US problems long term are due to losing the race to educate our population and sending the best brains to Wall Street jobs that produce nothing. Our political leaders have wasted all the money that should have been set aside for retirements. Look north and you will find some pensions that actually have real assets instead of worthless IOUs. Our capital markets and technical innovators are our strengths and we need to rebuild confidence in our national solvency and stop penalizing success.
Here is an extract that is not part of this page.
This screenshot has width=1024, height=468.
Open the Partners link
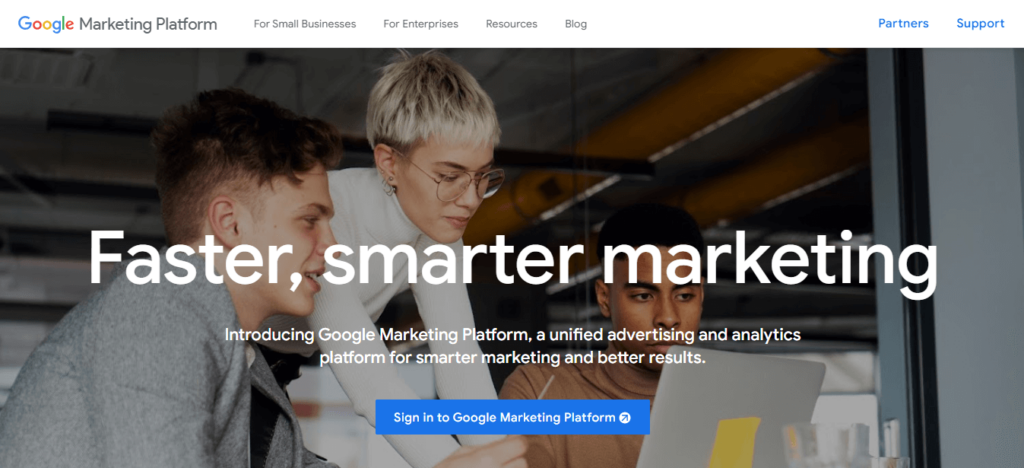coord(903,23)
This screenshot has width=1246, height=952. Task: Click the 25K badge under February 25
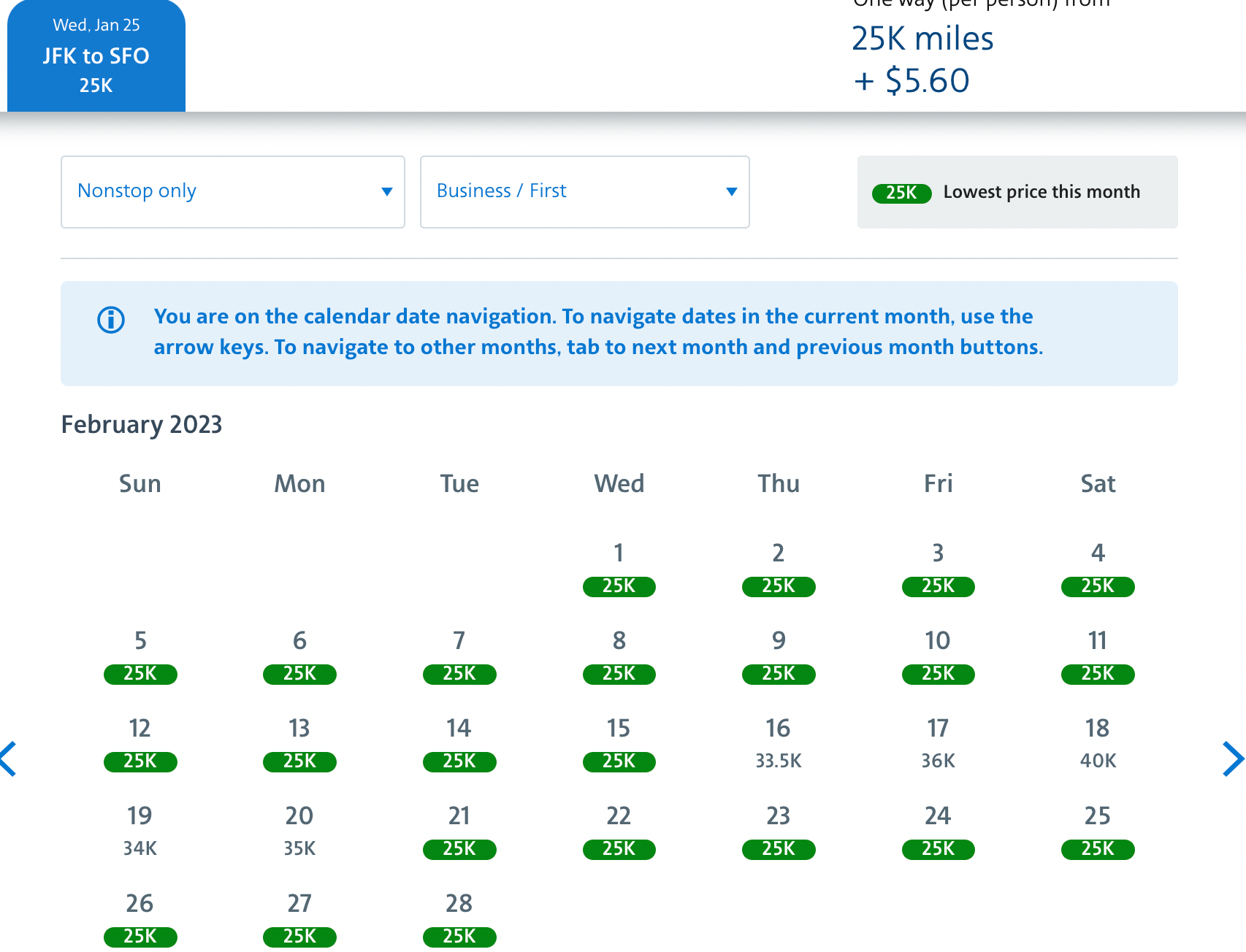[1097, 849]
And we have to stop listening to 20th century economists who never worked for or managed a business.

As for Krugman, here is the best riposte I've seen recently in the blogosphere re a cockamamie Nobel as moronic as Obama's.
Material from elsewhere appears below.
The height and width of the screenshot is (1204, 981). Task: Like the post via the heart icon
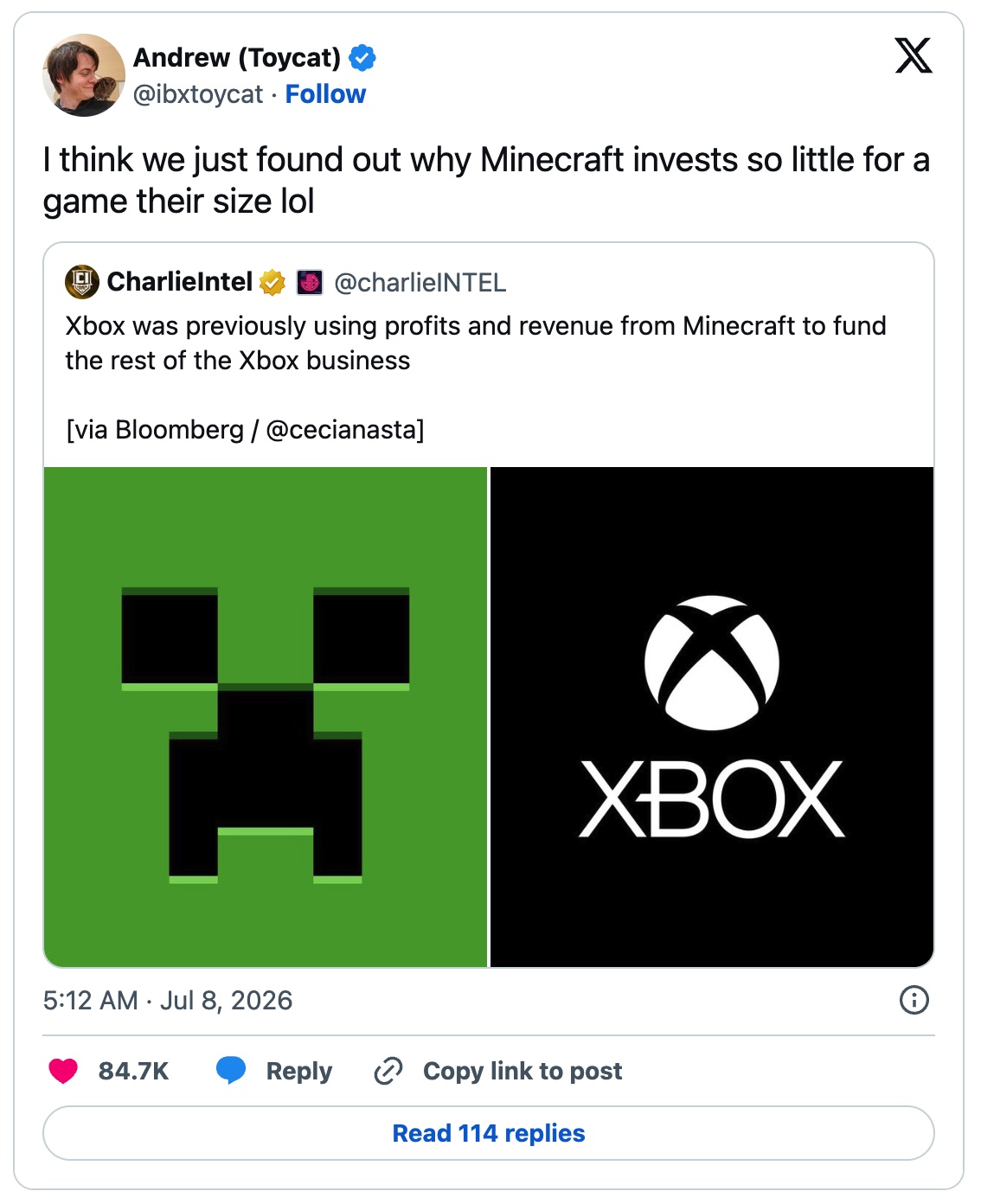[63, 1071]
Thursday, October 28, 2010

Bye bye Miss American Pie

The Wall Street Journal now stands triumphantly over the land and allows itself a preliminary chortle at the foolish behavior of the Demonrats and their kind, the parasitic bloodsuckers who never started a business or met a payroll:
Perhaps Mr. Obama could have imposed more discipline on this crowd, and we advised him early to do so. He chose not to. We suspect he never wanted to, and multiple reports say he overruled then White House Chief of Staff Rahm Emanuel to side with Mrs. Pelosi on health care. Mr. Obama is responsible for lashing his Presidency to the Speaker's mast.

It's especially amusing to hear liberal complaints about the 111th Congress, because the reality is that Democrats have achieved most of what they set out to do. With only 40 Senate votes, Republicans couldn't stop a whisper until Mr. Brown arrived, and even then they let through financial reform and another round of stimulus spending. From her liberal perch, Mrs. Pelosi has a point when she laments that Democrats aren't getting credit for their legislative achievements. And our guess is that soon after November 2 the lads at MSNBC and the New York Times will speak of this as a liberal Golden Age and defend its every act.
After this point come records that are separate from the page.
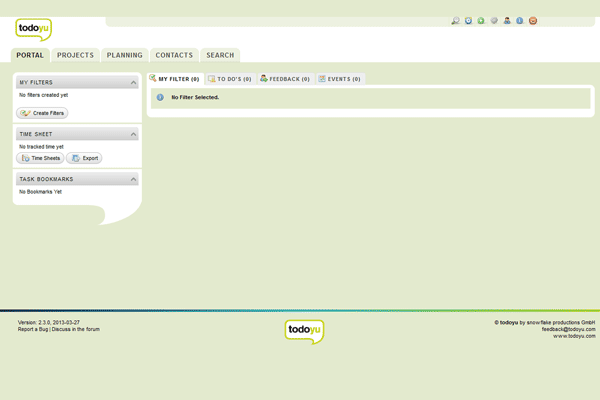Click the orange logout icon in header
Screen dimensions: 600x400
533,21
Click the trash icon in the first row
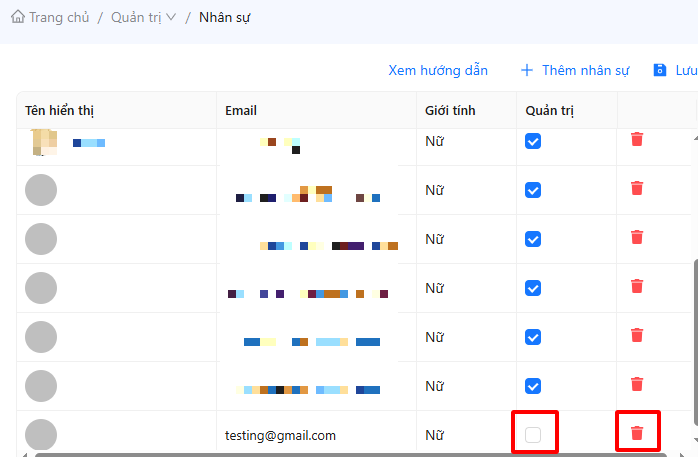The width and height of the screenshot is (698, 457). coord(637,140)
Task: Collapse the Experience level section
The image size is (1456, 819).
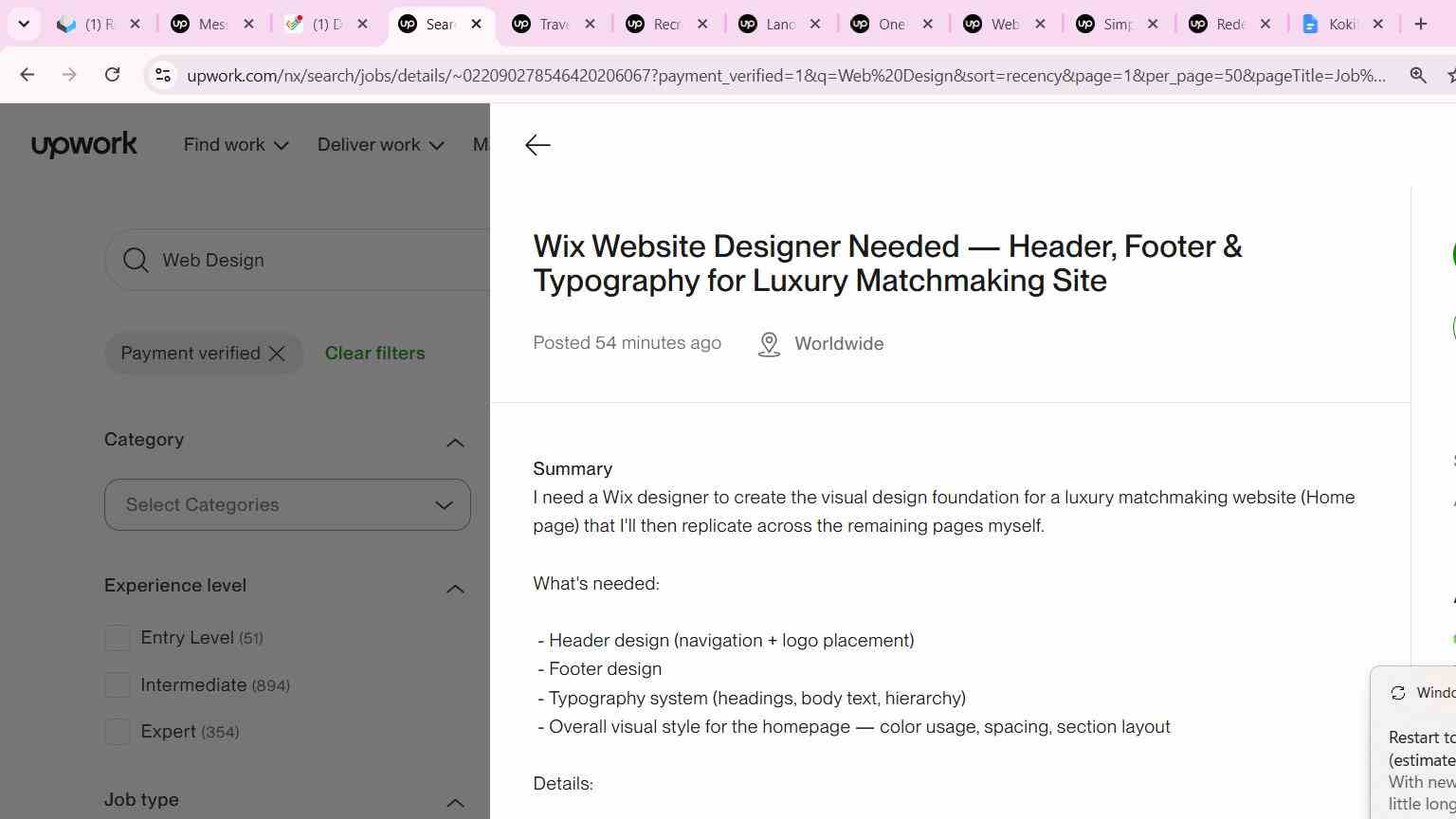Action: tap(455, 589)
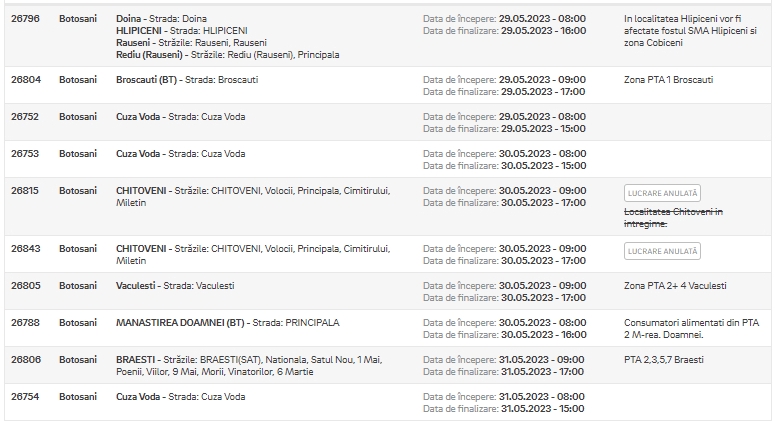Select the MANASTIREA DOAMNEI (BT) locality
This screenshot has width=776, height=429.
click(x=180, y=323)
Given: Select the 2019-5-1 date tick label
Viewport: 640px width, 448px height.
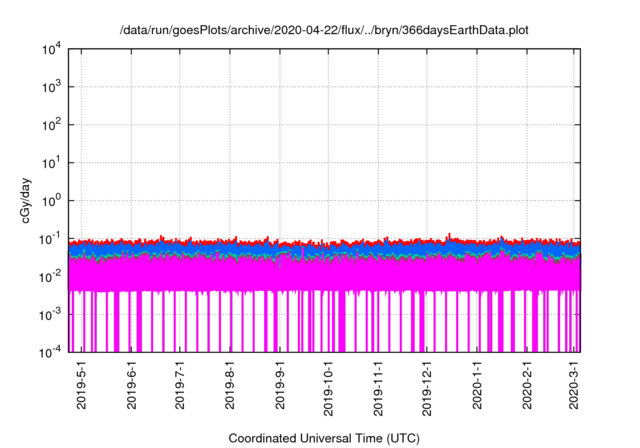Looking at the screenshot, I should (82, 385).
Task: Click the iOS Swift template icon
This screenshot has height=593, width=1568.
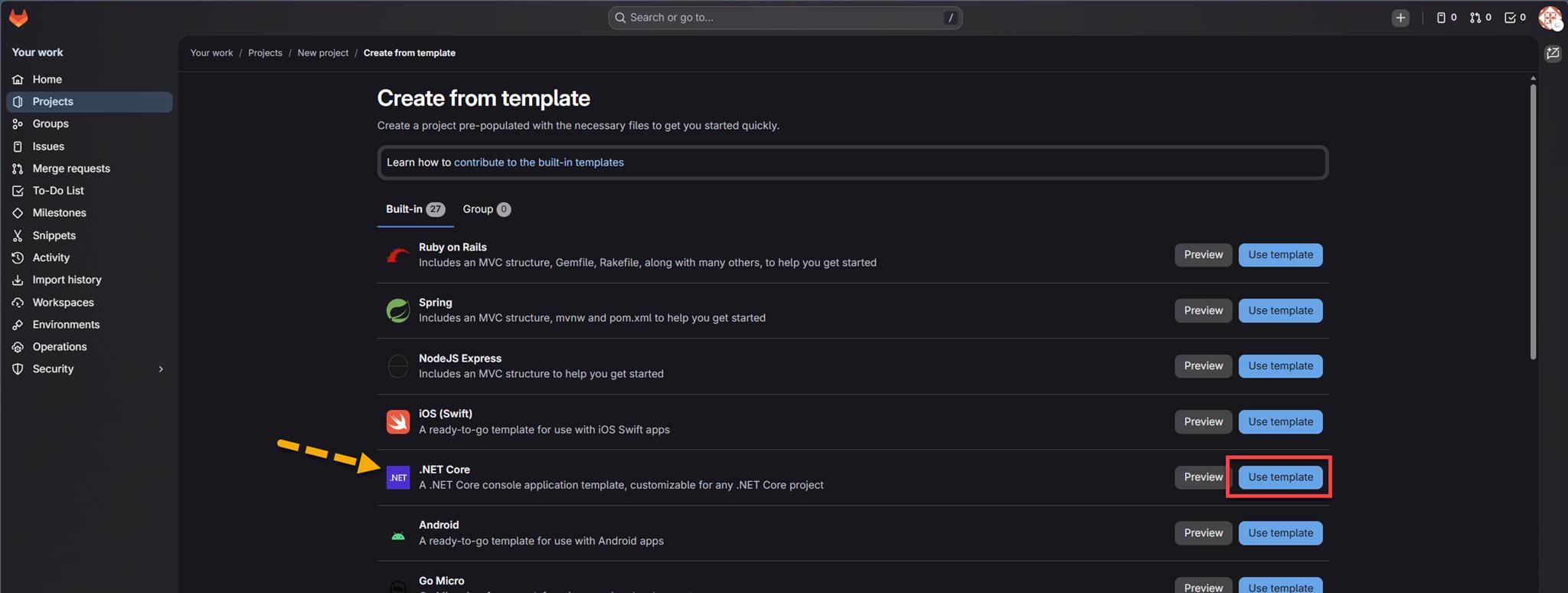Action: coord(398,421)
That's my guess too as we shove off to friendlier shores for the real Americans homeland, the one behind the Golden Door of the statue of Liberty. Americans are a nation of individualists and were tricked into voting for a self-centered fool and his coven of bitch/witches, both male and female. I just watched the silly shit on Jon Stewart and he is an incorrigible fool. The WSJ expatiates on the subject of Pelosi, that insidious disease of the DEmonrat Machine Politics engendered in Baltimore and now rotting in SF. Hopefully, this botox bomb is the last female speaker we'll see in our lifetimes.
Mrs. Pelosi's real problem is with the American people. They understand what Democrats have achieved, and they dislike it. They thought they had elected a President who would focus on the economy, but instead they got the most far-reaching liberal social policies since the 1960s. Those policies have frightened business and produced a capital and hiring strike. Americans were told the $814 billion stimulus would hold the jobless rate below 8%, but two years later it is 9.6% and the economic recovery has stalled. They were promised fiscal restraint, and instead they got spending at a postwar high of 25% of GDP. They were told ObamaCare would lower insurance costs, but so far it has produced only higher costs and fewer health-care choices. They were promised a tax cut, but they can see tax increases coming next year, in 2013, and later to pay for all the spending. This is what has driven the electorate to the verdict it will render on Tuesday. The irony is that the Democrats most likely to lose next week are centrists and Blue Dogs in the most competitive election districts. Most liberals hold relatively safe seats, and their worst fear is that they'll lose their chairmanships. The exception is Mrs. Pelosi, who would lose her speakership and perhaps resign if Democrats lose their majority. But we suspect she has long believed that losing was possible but worth the risk to pass ObamaCare. You have to break a few careers to make a European entitlement state.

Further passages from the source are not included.